Mixture of experts (MoE) has a well-principled finite mixture model construction for prediction, allowing the gating network (mixture weights) to learn from the predictors (explanatory variables) together with the experts' network (mixture component densities). We investigate the estimation properties of MoEs in a high-dimensional setting, where the number of predictors is much larger than the sample size, for which the literature lacks computational and especially theoretical results. We consider the class of finite MoE models with softmax gating functions and Gaussian regression experts, and focus on the theoretical properties of their $l_1$-regularized estimation via the Lasso. We provide a lower bound on the regularization parameter of the Lasso penalty that ensures an $l_1$-oracle inequality is satisfied by the Lasso estimator according to the Kullback--Leibler loss. We further state an $l_1$-ball oracle inequality for the $l_1$-penalized maximum likelihood estimator from the model selection.

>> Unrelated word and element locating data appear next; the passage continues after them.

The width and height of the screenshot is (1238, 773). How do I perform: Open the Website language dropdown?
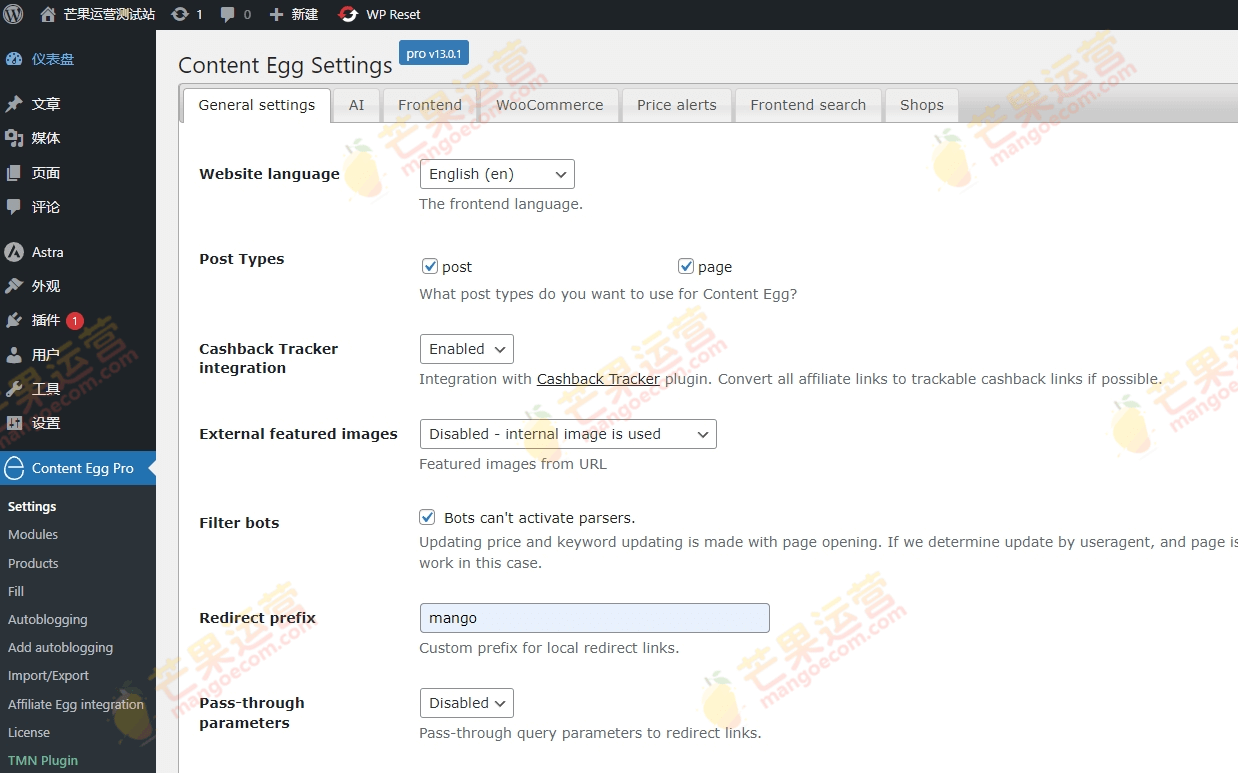pos(497,173)
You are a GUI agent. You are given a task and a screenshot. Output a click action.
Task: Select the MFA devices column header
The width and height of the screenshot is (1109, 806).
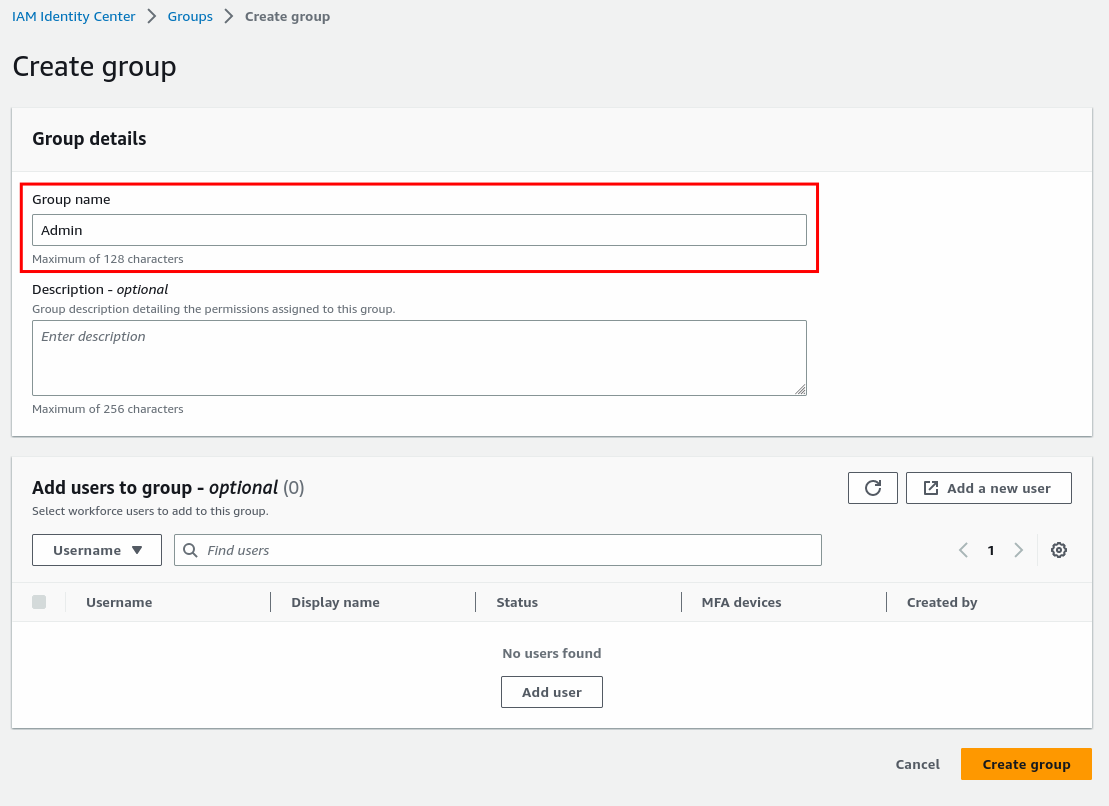[x=741, y=602]
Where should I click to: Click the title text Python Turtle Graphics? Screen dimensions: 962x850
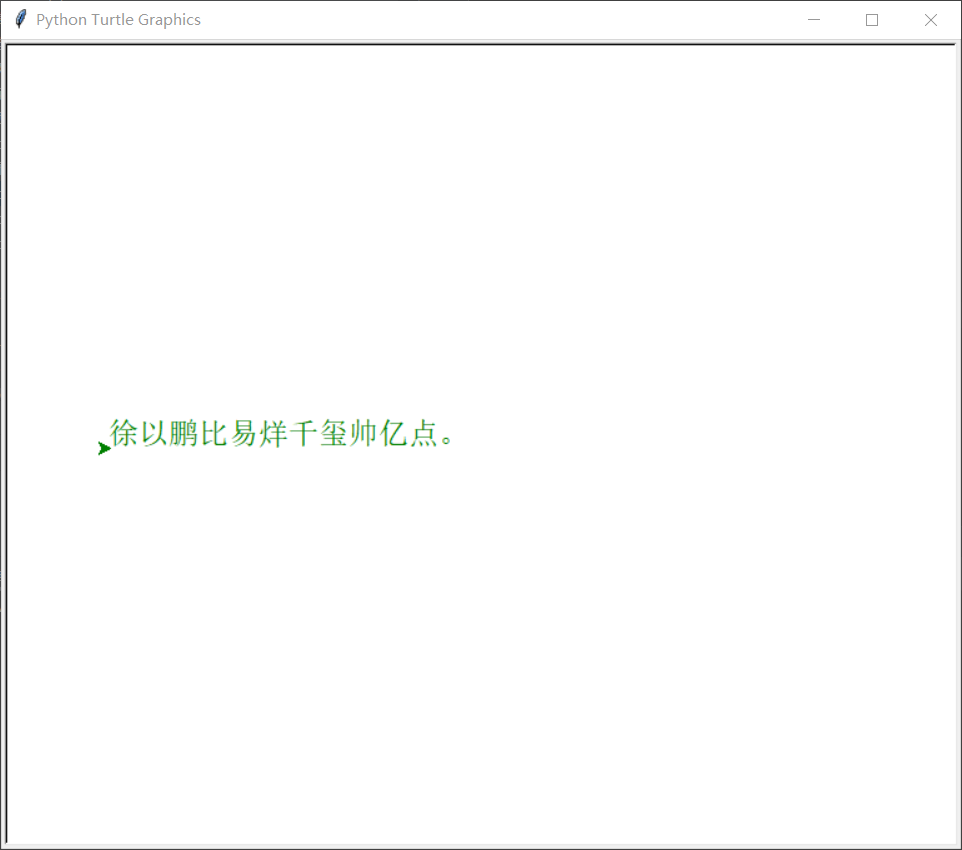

翻译：混合专家模型（MoE）具有基于有限混合模型框架的预测原理，其门控网络（混合权重）可与专家网络（混合成分密度）共同从预测变量（解释变量）中学习。本文研究了高维场景下（预测变量数量远大于样本量）MoE的估计性质，而该领域文献中尚缺乏相关计算及理论结果。我们考虑采用softmax门控函数与高斯回归专家构成的有限MoE模型，重点探讨其通过Lasso进行$l_1$正则化估计的理论性质。研究给出了Lasso惩罚项正则化参数的下界，该下界确保Lasso估计量在Kullback-Leibler损失下满足$l_1$-oracle不等式。进一步地，我们针对模型选择中的$l_1$惩罚极大似然估计，提出了$l_1$球oracle不等式。